# Check your understanding
1/ In the piece on Obama and the press, give the part starting with "It's human nature" and going on through "THE DAMNDEST THINGS." again, switching "human nature" to "human instinct".
2/ Answer these questions from the piece on Obama and the press:
(a) According to Chuck Todd, what has Obama developed toward the press?
(b) What does the piece call the second-best way to truly understand the limitations of journalism?
(c) Who does the piece say has more stories written about them than anyone else?
3/ Carry on the piece on Obama and the press after its last sentence.

Segment Start: Provided passage

It's human nature to look at the world and filter the things you see and hear through a fundamentally self-centered view of the universe. It's also human nature to hit people on the head with sticks. Some of us try to look past our own inherent prejudices and see things as they are, even if that's not in our own best interest. Others of us are IDIOTS who SAY THE DAMNDEST THINGS.

"He didn't need to woo the press anymore. The press was there at the drop of a hat. To him, almost all the experience with the press is invasive... He's developed this disdain for us." - Chuck Todd, complaining about not being invited to Obama's house for barbecue or something.

The second-best way to truly understand the limitations of journalism is to have a news story written about you or a subject you know a lot about. The absolute best way to understand this is to be a journalist and have a modicum of self-awareness, but that almost never happens, and it's certainly never happened to Chuck Todd, who's made a career out of promoting establishment narratives.

So to Chuck Todd, the fact that Obama has a disdain for the press is a pathology that needs to be explained. For the rest of us, however, it's enough to assume that Obama's actually met the press. Nobody has more stories written about them than the president, and now that we have one who's literate, he can actually see when they're wrong, or delusional, or just transcribing something they heard from Politico, who heard it from the RNC. You're lucky all he has is a palpable disdain, fuckers.

Segment End: Provided passage
Segment Start: Data block

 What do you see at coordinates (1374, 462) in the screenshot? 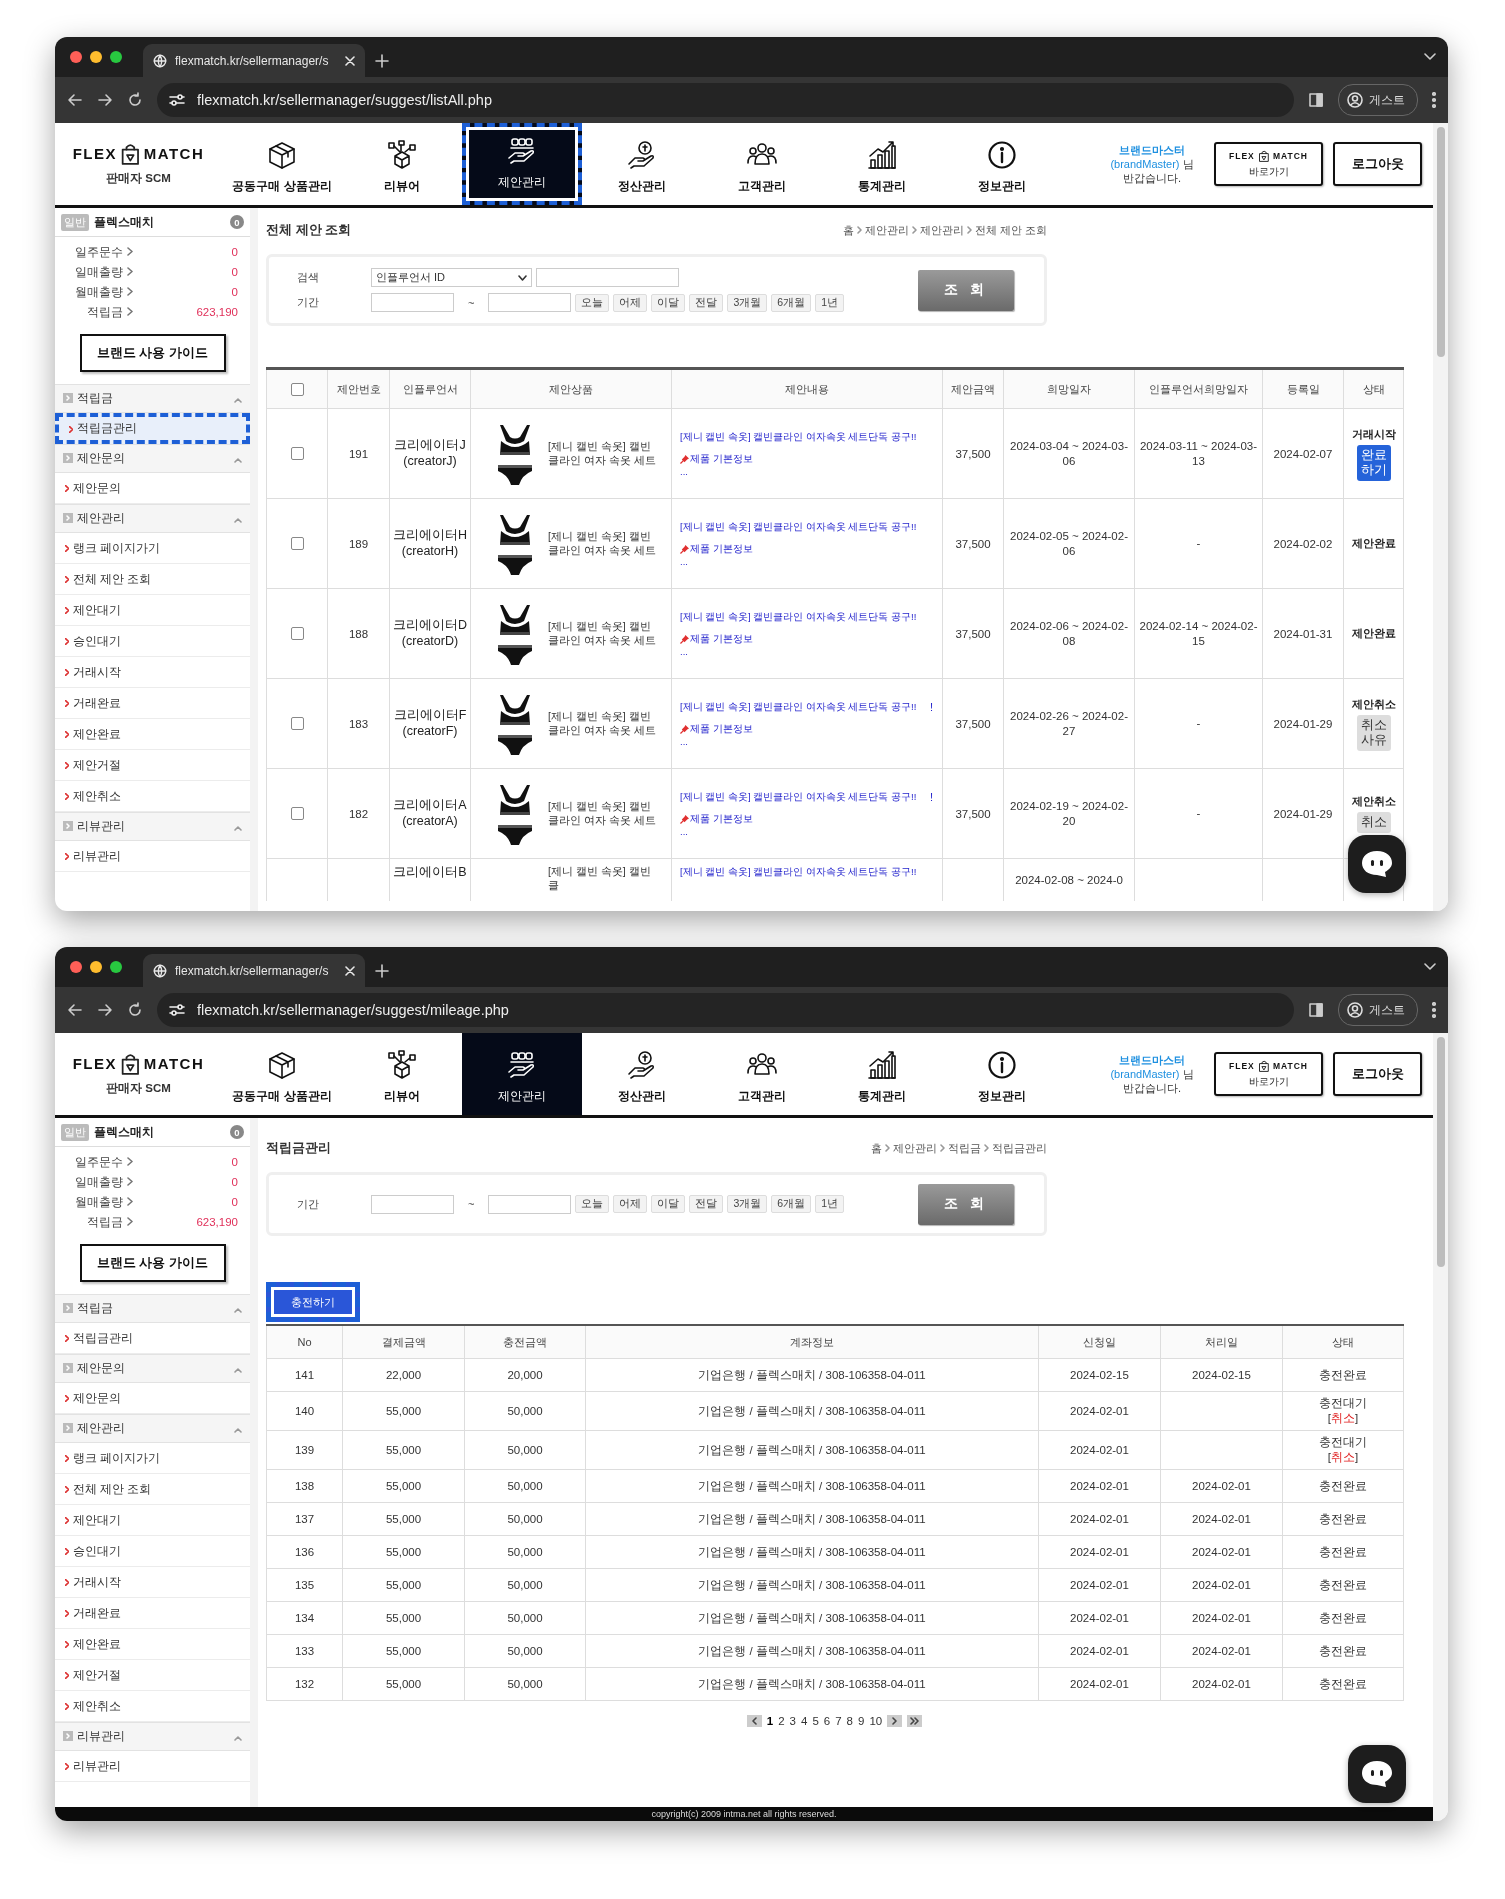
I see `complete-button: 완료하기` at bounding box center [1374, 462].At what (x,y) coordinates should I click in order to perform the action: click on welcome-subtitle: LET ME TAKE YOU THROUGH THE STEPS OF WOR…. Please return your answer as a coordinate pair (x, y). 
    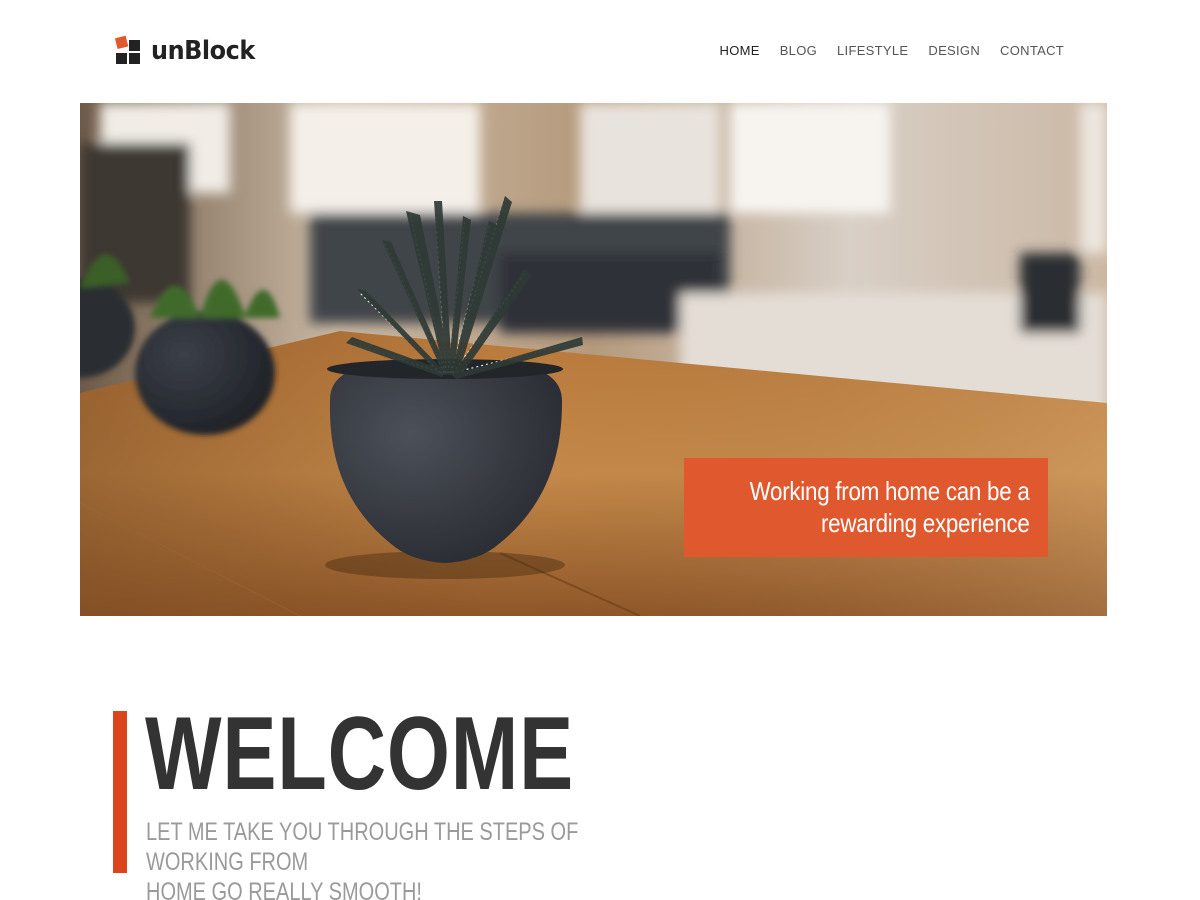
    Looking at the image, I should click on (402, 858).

Segment End: Data block

# Outputs by task
1/
It's human instinct to look at the world and filter the things you see and hear through a fundamentally self-centered view of the universe. It's also human instinct to hit people on the head with sticks. Some of us try to look past our own inherent prejudices and see things as they are, even if that's not in our own best interest. Others of us are IDIOTS who SAY THE DAMNDEST THINGS.

2/
(a) A disdain for the press.
(b) Having a news story written about you or about a subject you know a lot about.
(c) The president.

3/
"The film’s greatest gem however is Alfred Molina as Sheik Amar, a self-described unscrupulous small businessman. He waxes moderately and eloquently about a great evil that plagues the empire: taxes. His exasperation over government attempts to control his business, and later over the secret government-run, tax-funded assassin organization that is after Dastan, left the audience I watched with laughing and even clapping. This harmless film is complete with a significant message regarding brotherly bonds and government involvement. Not a bad way to start the summer." - Big Hollywood's Darin Miller, waxing stupidly over the Prince of Persia movie.

When it comes to filtering the entire universe through an incredibly narrow mind, you can't do better than Big Hollywood. In the example above, I beg of you, avert your eyes from the complete and utter train wreck of a phrase that is "He waxes moderately and eloquently...". I know it's hard. It was hard for me, too. But treat it like the Ark of the Covenant. Avert your eyes.

Instead, look at one word. UNSCRUPULOUS. A character who is, by self-admission, engaging in unethical behavior is upset that the government is interfering in that behavior. And Darin Miller... applauds it! Because it's couched in anti-tax and anti-government rhetoric that is the very milk he suckles from Andrew Breitbart's ample teat, he actually admits, albeit inadvertently, that he wants the government to get out of the way of businessmen ripping the public off. Not a bad way to start the summer, indeed.

"I keep reading we're remaking The A-Team, but how the hell do you remake a TV series that ran four years? It's idiotic! You can re-engineer and re-imagine it, but it's definitely not a remake." - Joe Carnahan, director of The A-Team, shouting incoherently at someone from Reuters.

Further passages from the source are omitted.